Coon Rapids makes charter change for write-in candidates

No more will “Mickey Mouse,” “Donald Duck” and other fictional names appear as write-in votes in Coon Rapids city elections.

The Coon Rapids City Council Feb. 18, on the recommendation of its Charter Commission, unanimously adopted an ordinance changing the city charter to put in place registration of write-in candidates for city elective offices. The action followed a public hearing at which no one spoke.

According to City Clerk Cathy Sorensen, the charter amendment would require a candidate who wants their write-in votes to be counted in the general election to file a written request with the city clerk’s office no later than seven days before the general election, Sorensen wrote in a report to the council.

No fee will be charged for people to register as write-in candidates, she told the council.

“All other write-in votes cast for city office candidates who have not filed a written request would be treated collectively as votes for a single candidate labeled ‘all other write-ins’,” Sorensen wrote.

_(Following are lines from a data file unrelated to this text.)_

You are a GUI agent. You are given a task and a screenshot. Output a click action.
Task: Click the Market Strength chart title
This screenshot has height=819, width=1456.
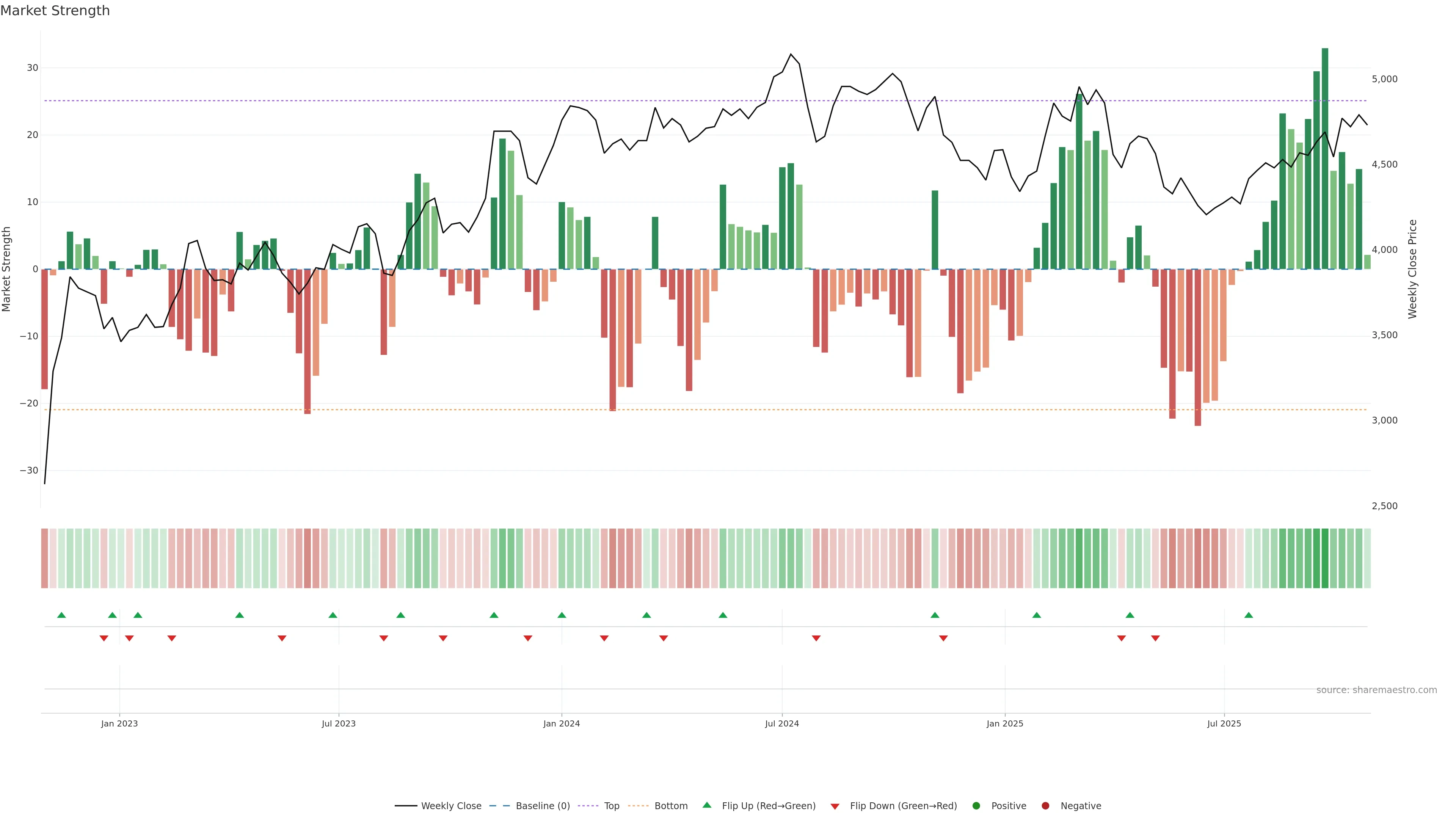click(x=55, y=11)
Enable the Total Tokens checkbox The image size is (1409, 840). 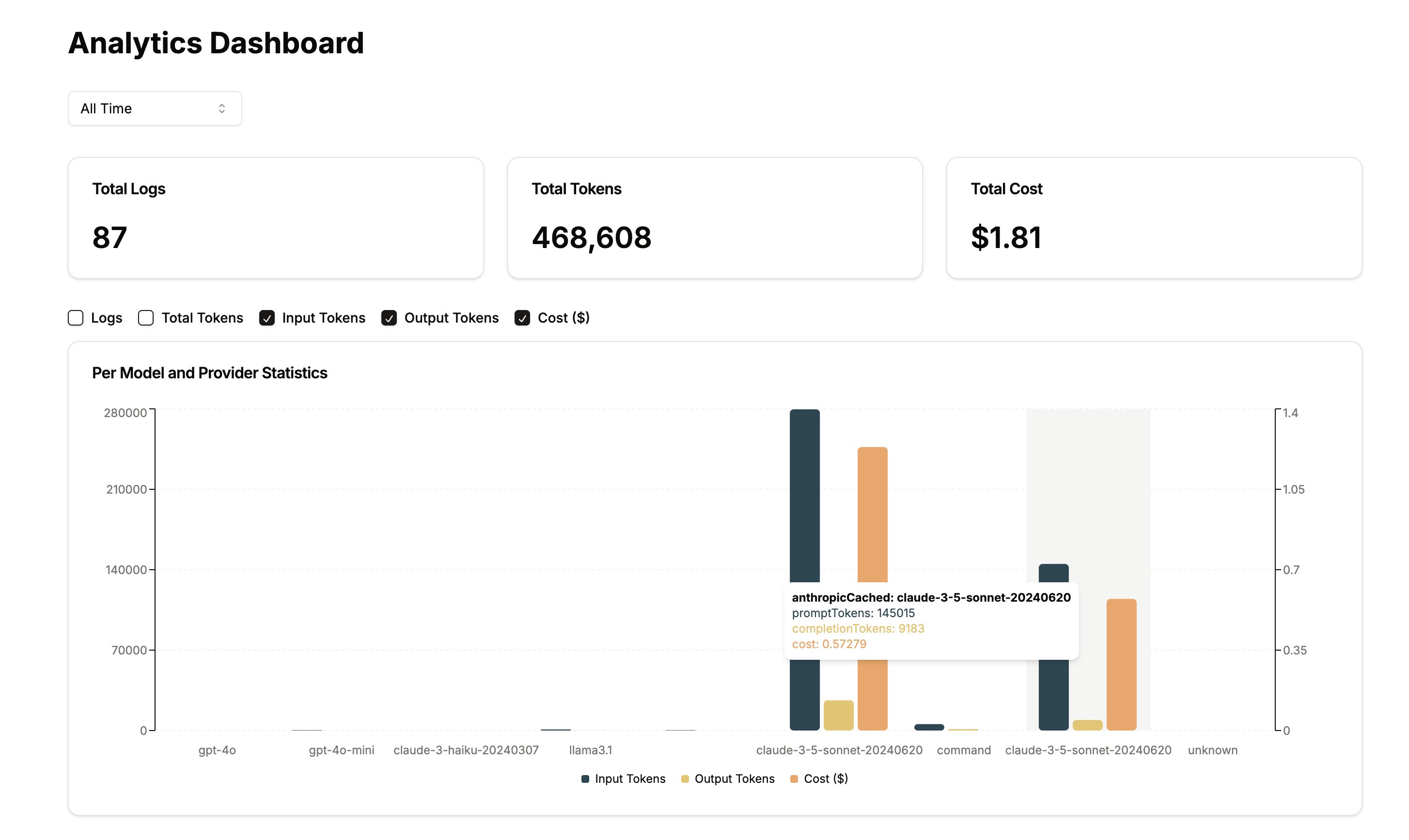coord(146,318)
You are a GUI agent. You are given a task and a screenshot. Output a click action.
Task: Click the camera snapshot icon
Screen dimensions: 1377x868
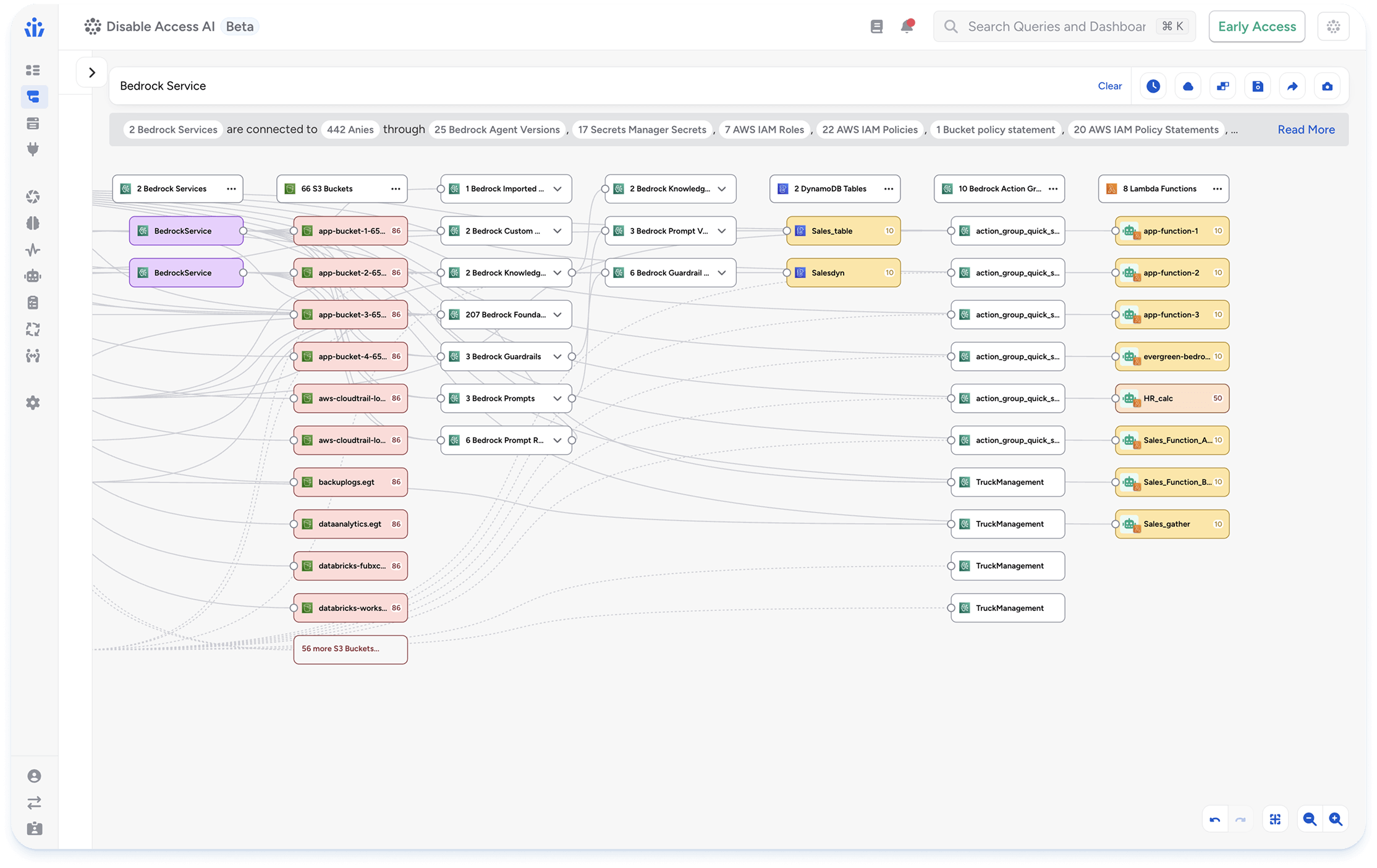pyautogui.click(x=1327, y=86)
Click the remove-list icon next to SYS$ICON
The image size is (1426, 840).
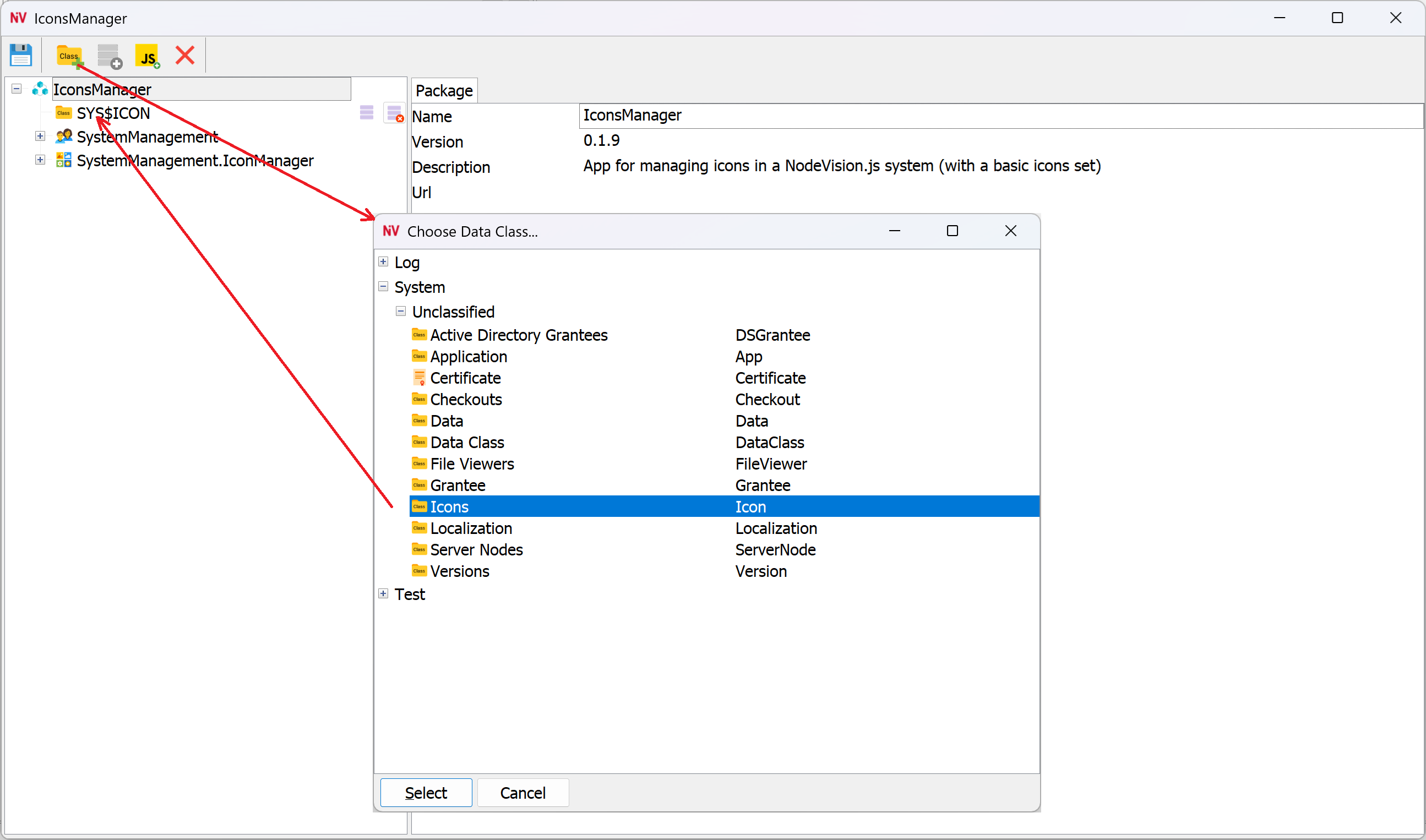(394, 113)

As a charter city, Coon Rapids has the ability to place this language in the charter and the commission was unanimous in its recommended approval of the staff request, she said.

“This amendment will not only save time and frustration for election judges in compiling write-ins, it will also decrease election costs by not incurring additional hours for election judges to tally the numerous write-in names that can occur on ballots, many of whom can be frivolous and not true candidate write-ins,” Sorensen wrote.

Some of those write-in names can be entertaining, though, said Mayor Tim Howe.

Councilmember Bruce Sanders called the charter amendment “long overdue.”

“Having people register as write-in candidates legitimizes their candidacy,” Sanders said.

The seven-day write-in candidate registration requirement is used for federal, state and county elections and is, in fact, part of state law, according to Sorensen.

The cities of Blaine and Fridley have also instituted the practice and it has “proven to be beneficial,” Sorensen wrote.

The charter amendment becomes effective 90 days after adoption and publication.